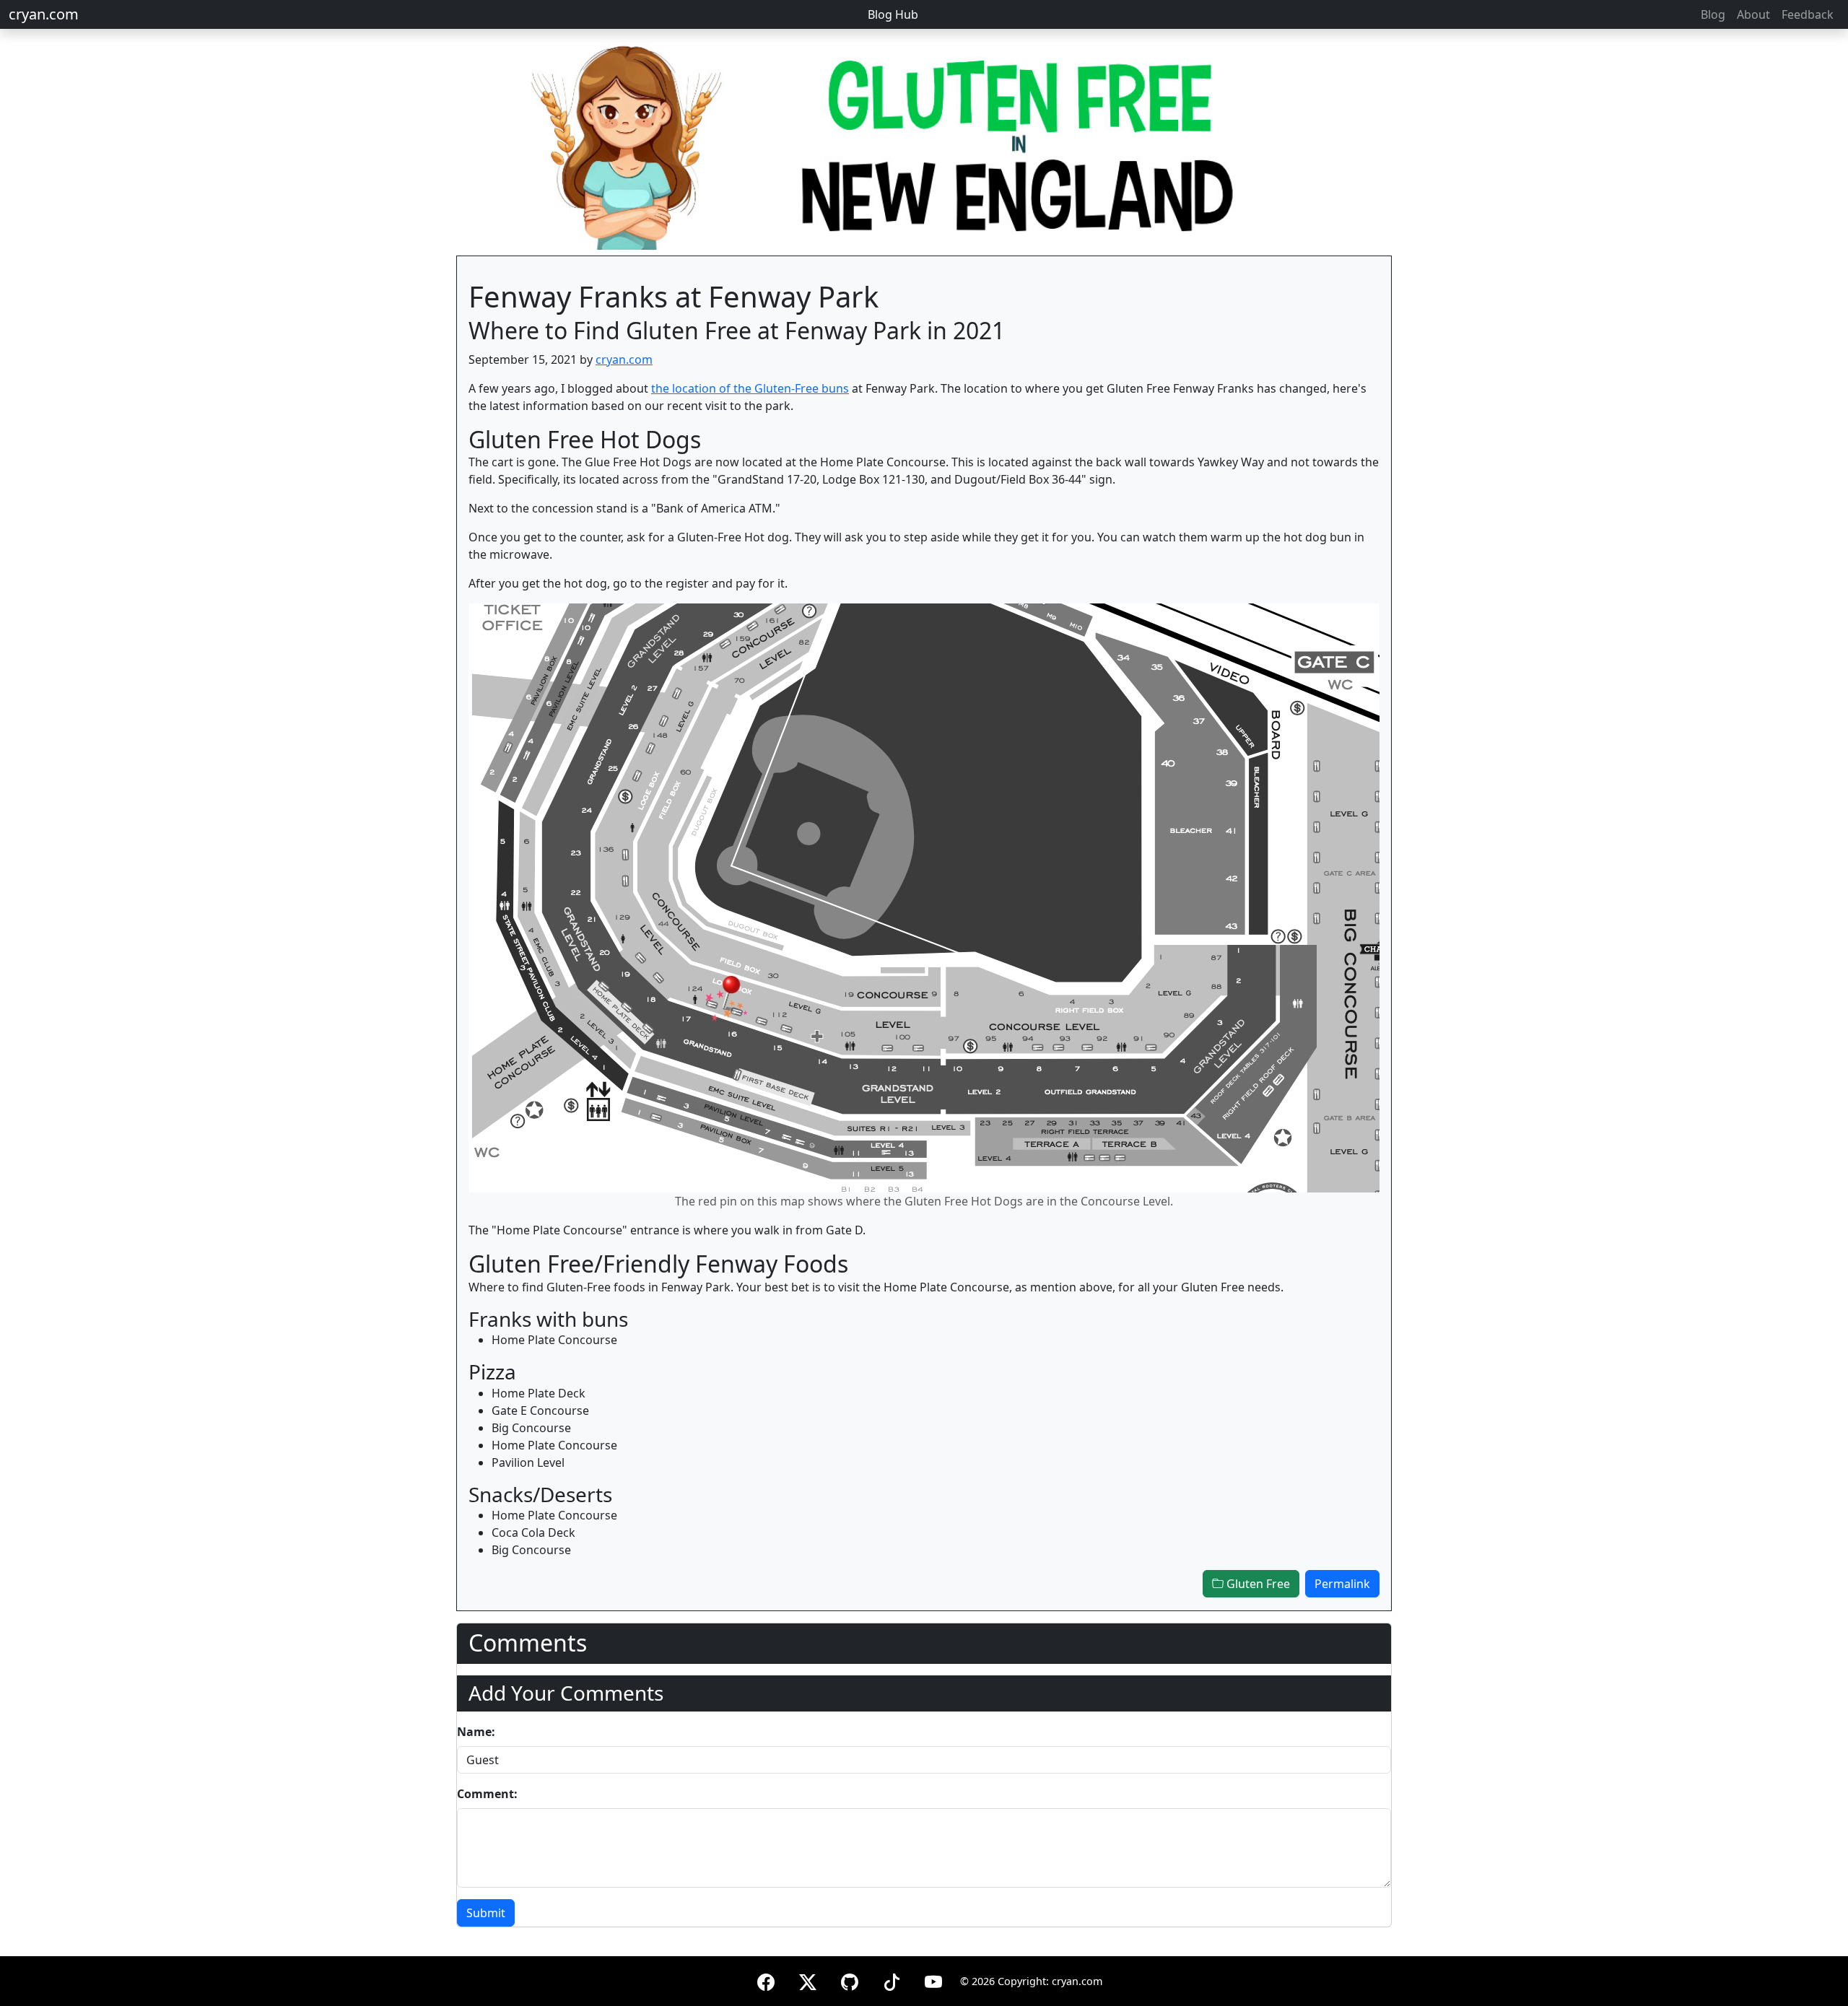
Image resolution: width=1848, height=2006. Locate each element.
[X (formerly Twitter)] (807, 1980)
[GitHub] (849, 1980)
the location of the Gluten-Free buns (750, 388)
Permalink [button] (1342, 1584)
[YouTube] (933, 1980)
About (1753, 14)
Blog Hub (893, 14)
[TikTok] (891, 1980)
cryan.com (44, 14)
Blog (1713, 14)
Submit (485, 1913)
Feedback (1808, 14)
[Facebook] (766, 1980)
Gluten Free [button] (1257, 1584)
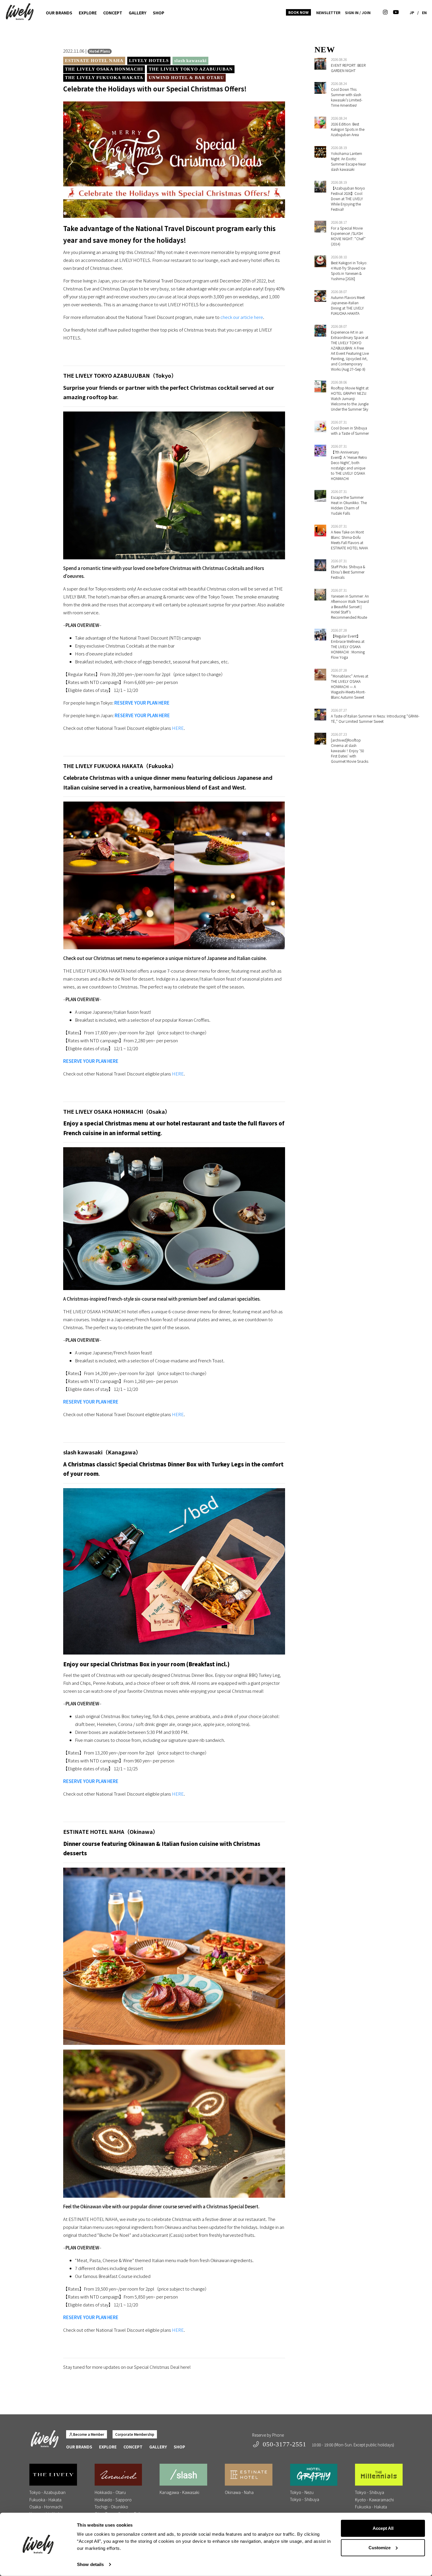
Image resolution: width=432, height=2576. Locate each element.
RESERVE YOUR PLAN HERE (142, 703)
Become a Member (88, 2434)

◆ **ASSIGNMENT**
Now repeat exactly the lines from the one with "Gluten Free [button] (1257, 1584)" through the end of the listing above, both included, omitting all pictures.

◆ **RESPONSE BOX**
Gluten Free [button] (1257, 1584)
Image resolution: width=432, height=2576. Locate each element.
RESERVE YOUR PLAN HERE (142, 703)
Become a Member (88, 2434)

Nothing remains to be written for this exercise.